Come è noto, spesso i soggetti che hanno maturato dei crediti nei confronti di una S.r.l. si trovano ad avere a che fare con delle “scatole vuote” prive di capienza patrimoniale. Qualsiasi azione di recupero crediti nei confronti di tali soggetti diventa sostanzialmente inutile, in quanto la loro condanna non potrebbe portare ad alcun risultato concreto. Il rischio è quello che, a fronte di servizi resi, merce consegnata, oppure ore di lavoro svolto, il creditore si trovi nell’impossibilità di ottenere il pagamento dovuto, nonostante vi sia piena prova del suo diritto.
A fronte di una situazione di incapienza societaria, tuttavia, spesso gli amministratori e i soci sono soggetti capienti, che potrebbero saldare il debito della società. Essi non sono però debitori diretti della prestazione, sicché è necessario agire nei loro confronti per i danni che essi hanno causato mediante la loro gestione. In particolare, l’art. 2476, commi 6, 7 e 8, del Codice Civile disciplina:
- la responsabilità degli amministratori per inosservanza degli obblighi inerenti alla conservazione dell’integrità del patrimonio sociale;
- la responsabilità degli amministratori per i danni direttamente causati a terzi nell’esercizio dell’attività di amministrazione della società;
- la responsabilità dei soci che hanno intenzionalmente deciso o autorizzato il compimento di atti dannosi per la società, i soci o i terzi.

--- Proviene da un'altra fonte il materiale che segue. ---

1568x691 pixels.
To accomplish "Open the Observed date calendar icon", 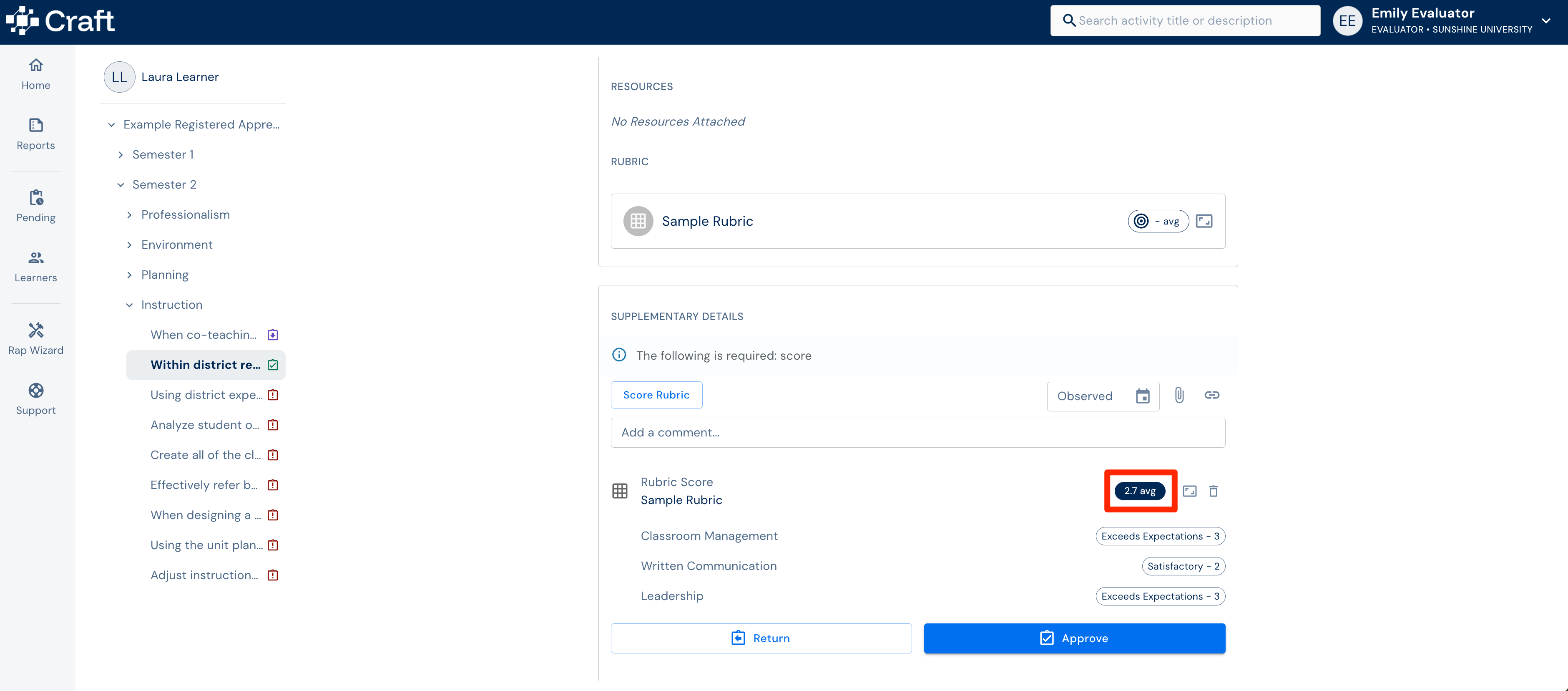I will 1143,396.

È, quindi, possibile chiedere agli amministratori e ai soci di rispondere dei danni che hanno causato utilizzando lo schermo societario. Fra gli esempi di condotte che possono determinare una responsabilità diretta nei confronti dei terzi, vi sono:
- l’ordine di merce effettuato conoscendo lo stato di insolvenza della società;
- lo sfruttamento dei lavoratori;
- la mancata predisposizione di tutele in favore dei lavoratori;
- il compimento di atti finalizzati;
- i danni da inquinamento.
Recentemente lo Studio ha ottenuto un’importante pronuncia dal Tribunale di Bologna, Sezione specializzata imprese, in favore di un lavoratore oggetto di condotte di sfruttamento da parte dell’amministratore unico di una S.r.l., il quale è stato condannato al pagamento di un importo di circa € 40.000 a titolo di differenze salariali (ore di lavoro effettivo – ore di lavoro contabilizzate in busta paga), oltre interessi moratori e spese legali. Nella sentenza (la numero 1717, depositata il 5 settembre 2023), il Collegio motiva come segue:
“La domanda è fondata.
In relazione all’<<an>>, non vi è dubbio che si sia in presenza di una condotta quanto meno colposa del convenuto, quale amministratore. A tacer d’altro, il consulente ha accertato un pagamento sottodimensionato di somme, per il contratto di lavoro. Già in questo, vi è colpa dell’amministratore. Si è infatti in presenza di un contratto di lavoro; rispetto al quale l’amministratore ha doveri di tutela del lavoratore e di rispetto delle regole pubblicistiche, appunto a tutela del lavoratore. Il mancato rispetto di tali regole, siano esse normative o anche solo economiche (minimi salariali), costituisce per questo collegio negligenza dell’imprenditore, tale da integrare colpa. La consulenza ha infatti accertato che si è in presenza di stipendi (e TFR) largamente inferiori a quelli dovuti.
Si prescinde da ulteriori profili allegati ad colorandum: una condotta di utilizzo eccessivo del potere del datore di lavoro, per così dire ultra vires; orari impossibili; mancanza di consegna di buste paga; atteggiamenti inurbani del convenuto. E’ infatti sufficiente, per una qualifica in termini di condotta colposa, l’avere retribuito in termini seriamente inadeguati l’attore.
Il <<quantum>>.
La consulenza – rispetto alla quale non vi sono serie contestazioni, anche per il fondamento sostanzialmente “aritmetico” dei conteggi ivi racchiusi – ha quantificato la minor retribuzione (periodica, nonché a titolo di TFR).
Tale somma può ritenersi la giusta quantificazione del danno subito dall’odierno attore. Non è infatti contestato che l’odierno attore non abbia ricevuto tali somme da altre fonti (la società Accoglienza, a titolo contrattuale). Pertanto, tale mancato guadagno è sicuramente un lucro cessante per l’odierno attore.”